- [Instructions for the task]: All of the data below needs to be set down once more, exactly as written.

- [Record excerpts]:

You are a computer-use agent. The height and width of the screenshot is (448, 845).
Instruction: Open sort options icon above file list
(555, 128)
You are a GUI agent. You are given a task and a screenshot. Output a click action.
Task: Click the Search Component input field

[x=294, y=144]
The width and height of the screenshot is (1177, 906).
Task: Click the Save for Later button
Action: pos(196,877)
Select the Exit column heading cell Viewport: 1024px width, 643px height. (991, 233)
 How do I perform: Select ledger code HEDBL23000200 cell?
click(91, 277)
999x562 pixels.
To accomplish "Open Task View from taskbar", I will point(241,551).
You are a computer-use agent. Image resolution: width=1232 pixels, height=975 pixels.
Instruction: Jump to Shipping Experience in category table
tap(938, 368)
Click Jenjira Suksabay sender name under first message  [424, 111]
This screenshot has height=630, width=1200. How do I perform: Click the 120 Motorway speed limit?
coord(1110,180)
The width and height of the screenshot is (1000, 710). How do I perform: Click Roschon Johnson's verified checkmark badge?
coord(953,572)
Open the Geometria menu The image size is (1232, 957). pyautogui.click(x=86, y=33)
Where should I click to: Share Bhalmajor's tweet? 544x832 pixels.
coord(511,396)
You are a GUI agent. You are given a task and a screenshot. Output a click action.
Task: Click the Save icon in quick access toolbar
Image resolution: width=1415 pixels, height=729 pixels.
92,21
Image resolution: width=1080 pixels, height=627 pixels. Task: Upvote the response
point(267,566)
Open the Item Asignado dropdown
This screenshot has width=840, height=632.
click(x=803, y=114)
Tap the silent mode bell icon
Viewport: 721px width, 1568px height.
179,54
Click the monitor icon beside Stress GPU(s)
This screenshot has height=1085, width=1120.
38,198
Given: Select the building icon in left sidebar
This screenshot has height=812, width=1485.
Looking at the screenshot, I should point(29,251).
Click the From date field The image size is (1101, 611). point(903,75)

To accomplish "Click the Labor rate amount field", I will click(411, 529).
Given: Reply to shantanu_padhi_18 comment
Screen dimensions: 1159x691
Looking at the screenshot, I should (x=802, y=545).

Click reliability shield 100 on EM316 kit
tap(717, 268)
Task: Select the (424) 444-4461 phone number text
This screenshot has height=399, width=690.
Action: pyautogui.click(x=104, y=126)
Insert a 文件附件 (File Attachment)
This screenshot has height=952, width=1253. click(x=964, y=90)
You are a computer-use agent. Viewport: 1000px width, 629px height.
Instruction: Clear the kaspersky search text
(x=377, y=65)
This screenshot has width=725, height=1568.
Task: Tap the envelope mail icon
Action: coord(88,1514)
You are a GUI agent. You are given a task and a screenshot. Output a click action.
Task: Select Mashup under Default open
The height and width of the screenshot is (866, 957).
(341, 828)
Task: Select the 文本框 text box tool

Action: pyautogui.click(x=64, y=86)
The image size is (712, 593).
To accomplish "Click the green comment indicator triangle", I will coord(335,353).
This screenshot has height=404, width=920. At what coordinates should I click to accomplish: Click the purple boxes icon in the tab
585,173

- [Expected answer]:
You are a computer-use agent. The height and width of the screenshot is (448, 845).
Instruction: Open sort options icon above file list
(555, 128)
You are a GUI agent. You are given a task and a screenshot. Output a click action.
Task: Click the Search Component input field

[x=294, y=144]
The width and height of the screenshot is (1177, 906).
Task: Click the Save for Later button
Action: pos(196,877)
Select the Exit column heading cell Viewport: 1024px width, 643px height. (991, 233)
 How do I perform: Select ledger code HEDBL23000200 cell?
click(91, 277)
999x562 pixels.
To accomplish "Open Task View from taskbar", I will point(241,551).
You are a computer-use agent. Image resolution: width=1232 pixels, height=975 pixels.
Instruction: Jump to Shipping Experience in category table
tap(938, 368)
Click Jenjira Suksabay sender name under first message  [424, 111]
This screenshot has height=630, width=1200. How do I perform: Click the 120 Motorway speed limit?
coord(1110,180)
The width and height of the screenshot is (1000, 710). How do I perform: Click Roschon Johnson's verified checkmark badge?
coord(953,572)
Open the Geometria menu The image size is (1232, 957). pyautogui.click(x=86, y=33)
Where should I click to: Share Bhalmajor's tweet? 544x832 pixels.
coord(511,396)
You are a GUI agent. You are given a task and a screenshot. Output a click action.
Task: Click the Save icon in quick access toolbar
Image resolution: width=1415 pixels, height=729 pixels.
92,21
Image resolution: width=1080 pixels, height=627 pixels. Task: Upvote the response
point(267,566)
Open the Item Asignado dropdown
This screenshot has width=840, height=632.
click(x=803, y=114)
Tap the silent mode bell icon
Viewport: 721px width, 1568px height.
179,54
Click the monitor icon beside Stress GPU(s)
This screenshot has height=1085, width=1120.
38,198
Given: Select the building icon in left sidebar
This screenshot has height=812, width=1485.
Looking at the screenshot, I should point(29,251).
Click the From date field The image size is (1101, 611). point(903,75)

To accomplish "Click the Labor rate amount field", I will click(411, 529).
Given: Reply to shantanu_padhi_18 comment
Screen dimensions: 1159x691
Looking at the screenshot, I should (x=802, y=545).

Click reliability shield 100 on EM316 kit
tap(717, 268)
Task: Select the (424) 444-4461 phone number text
This screenshot has height=399, width=690.
Action: pyautogui.click(x=104, y=126)
Insert a 文件附件 (File Attachment)
This screenshot has height=952, width=1253. click(x=964, y=90)
You are a computer-use agent. Viewport: 1000px width, 629px height.
Instruction: Clear the kaspersky search text
(x=377, y=65)
This screenshot has width=725, height=1568.
Task: Tap the envelope mail icon
Action: coord(88,1514)
You are a GUI agent. You are given a task and a screenshot. Output a click action.
Task: Select Mashup under Default open
The height and width of the screenshot is (866, 957).
(341, 828)
Task: Select the 文本框 text box tool

Action: pyautogui.click(x=64, y=86)
The image size is (712, 593).
To accomplish "Click the green comment indicator triangle", I will coord(335,353).
This screenshot has height=404, width=920. At what coordinates should I click to accomplish: Click the purple boxes icon in the tab
585,173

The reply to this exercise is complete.